Il est emballant de penser que le 5G pourrait permettre à Internet d’avoir un fonctionnement semblable à celui de l’électricité – présent et accessible en permanence. Mais tout comme ce fut le cas lors du développement de l’électricité, avec la rivalité opposant le courant alternatif au courant continu, un débat fait rage au sujet de qui possède la meilleure technologie. Il ne fait aucun doute que Huawei est un chef de file et que la société ne fera que s’améliorer tandis que la Chine commence à implanter la technologie 5G dans ses grandes villes.
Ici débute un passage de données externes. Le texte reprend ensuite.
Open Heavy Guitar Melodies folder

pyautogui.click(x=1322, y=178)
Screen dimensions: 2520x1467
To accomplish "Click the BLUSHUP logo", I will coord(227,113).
En excluant Huawei, allons-nous passer à côté des avancées de la Chine ? Nous savons que Beijing a un pouvoir sur Huawei et peut contraindre celle-ci à remettre ses données étrangères pour des raisons de sécurité nationale. Mais nous devons aussi comprendre de quelle façon l’équipement de Huawei s’intégrerait à l’ensemble technologique qui représente le moteur de nos vies mobiles. La question de savoir qui peut accéder à nos données sera primordiale en 2019 – non seulement pour Huawei, mais pour tous ceux qui ont pour objectif de relier notre univers mobile.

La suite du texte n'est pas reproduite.